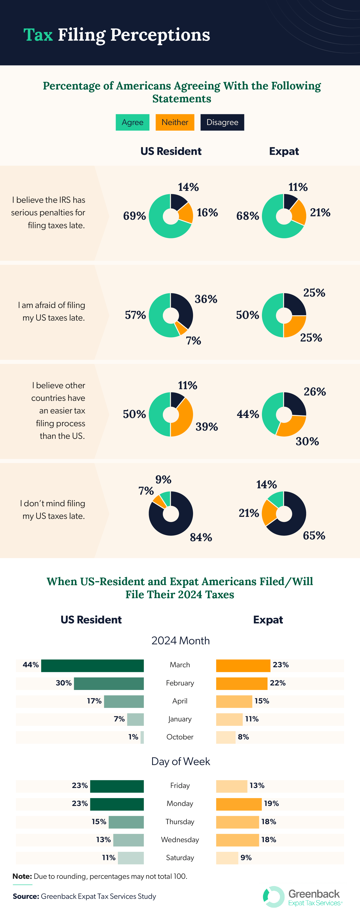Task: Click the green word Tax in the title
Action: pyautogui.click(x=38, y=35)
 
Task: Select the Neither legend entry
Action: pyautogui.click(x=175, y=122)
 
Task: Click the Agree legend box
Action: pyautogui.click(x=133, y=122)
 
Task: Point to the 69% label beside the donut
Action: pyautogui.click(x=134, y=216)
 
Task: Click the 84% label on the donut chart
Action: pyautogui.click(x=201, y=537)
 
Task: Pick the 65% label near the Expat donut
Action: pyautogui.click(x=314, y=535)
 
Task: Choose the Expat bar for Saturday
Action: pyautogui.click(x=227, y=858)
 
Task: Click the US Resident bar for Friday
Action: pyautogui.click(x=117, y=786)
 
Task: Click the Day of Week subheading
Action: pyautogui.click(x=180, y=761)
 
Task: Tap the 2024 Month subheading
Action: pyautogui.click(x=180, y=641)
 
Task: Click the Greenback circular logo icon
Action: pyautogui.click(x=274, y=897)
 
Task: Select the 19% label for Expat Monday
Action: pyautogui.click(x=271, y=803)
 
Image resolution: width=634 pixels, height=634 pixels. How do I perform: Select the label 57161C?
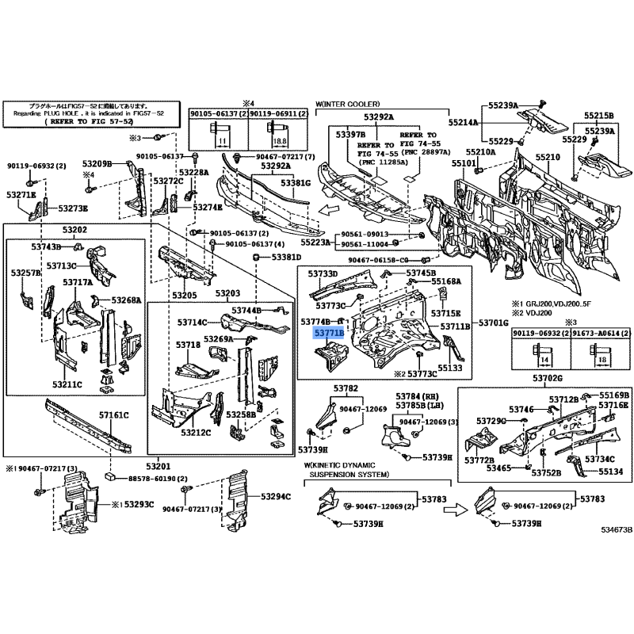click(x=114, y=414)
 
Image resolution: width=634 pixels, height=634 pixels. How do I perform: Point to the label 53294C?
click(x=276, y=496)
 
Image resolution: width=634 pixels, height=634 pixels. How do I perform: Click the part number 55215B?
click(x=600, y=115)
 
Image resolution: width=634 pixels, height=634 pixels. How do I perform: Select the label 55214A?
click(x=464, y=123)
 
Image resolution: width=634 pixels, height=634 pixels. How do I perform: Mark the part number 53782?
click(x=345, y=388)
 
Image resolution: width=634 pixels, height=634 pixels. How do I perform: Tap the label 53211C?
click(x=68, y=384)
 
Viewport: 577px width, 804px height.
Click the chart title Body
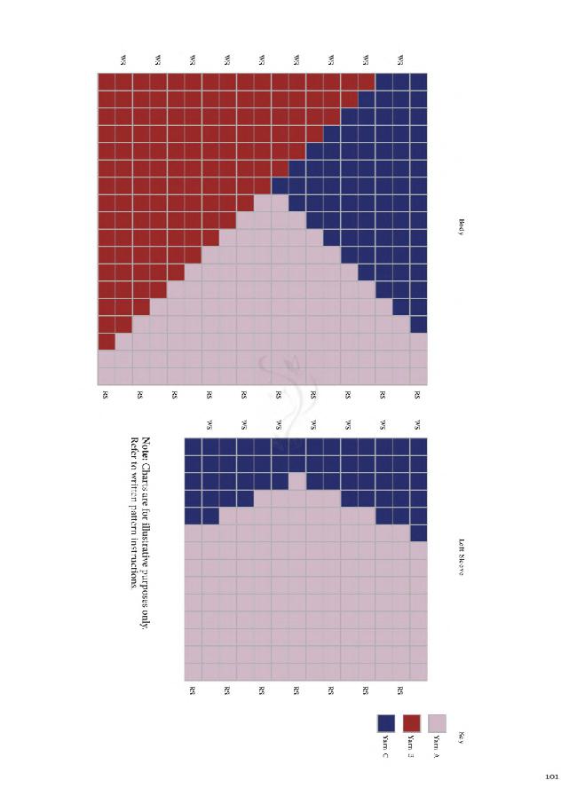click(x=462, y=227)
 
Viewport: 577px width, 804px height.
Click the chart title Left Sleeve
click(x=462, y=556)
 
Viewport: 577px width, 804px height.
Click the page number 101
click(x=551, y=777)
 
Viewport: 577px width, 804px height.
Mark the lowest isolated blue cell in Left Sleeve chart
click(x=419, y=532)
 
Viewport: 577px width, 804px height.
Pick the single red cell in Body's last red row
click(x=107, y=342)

_What is required_
Rewrite all of the lines above, substituting "ring" for every occurrence of "donut" and keeping everything else the same. Leave out the pictures.

_Answer to this problem_
Task: Click the green word Tax in the title
Action: pyautogui.click(x=38, y=35)
 
Task: Select the Neither legend entry
Action: pyautogui.click(x=175, y=122)
 
Task: Click the Agree legend box
Action: pyautogui.click(x=133, y=122)
 
Task: Point to the 69% label beside the ring
Action: pyautogui.click(x=134, y=216)
 
Task: Click the 84% label on the ring chart
Action: pyautogui.click(x=201, y=537)
 
Task: Pick the 65% label near the Expat ring
Action: pyautogui.click(x=314, y=535)
 
Task: Choose the Expat bar for Saturday
Action: pyautogui.click(x=227, y=858)
 
Task: Click the US Resident bar for Friday
Action: pyautogui.click(x=117, y=786)
 
Task: Click the Day of Week subheading
Action: pyautogui.click(x=180, y=761)
 
Task: Tap the 2024 Month subheading
Action: pyautogui.click(x=180, y=641)
 
Task: Click the Greenback circular logo icon
Action: pyautogui.click(x=274, y=897)
 
Task: Select the 19% label for Expat Monday
Action: pyautogui.click(x=271, y=803)
 
Image resolution: width=634 pixels, height=634 pixels. How do I perform: Select the label 57161C?
click(x=114, y=414)
 
Image resolution: width=634 pixels, height=634 pixels. How do I perform: Point to the label 53294C?
click(x=276, y=496)
 
Image resolution: width=634 pixels, height=634 pixels. How do I perform: Click the part number 55215B?
click(x=600, y=115)
 
Image resolution: width=634 pixels, height=634 pixels. How do I perform: Select the label 55214A?
click(x=464, y=123)
 
Image resolution: width=634 pixels, height=634 pixels. How do I perform: Mark the part number 53782?
click(x=345, y=388)
 
Image resolution: width=634 pixels, height=634 pixels. How do I perform: Tap the label 53211C?
click(x=68, y=384)
 
Viewport: 577px width, 804px height.
Click the chart title Body
click(x=462, y=227)
 
Viewport: 577px width, 804px height.
Click the chart title Left Sleeve
click(x=462, y=556)
 
Viewport: 577px width, 804px height.
Click the page number 101
click(x=551, y=777)
 
Viewport: 577px width, 804px height.
Mark the lowest isolated blue cell in Left Sleeve chart
click(x=419, y=532)
 
Viewport: 577px width, 804px height.
Pick the single red cell in Body's last red row
click(x=107, y=342)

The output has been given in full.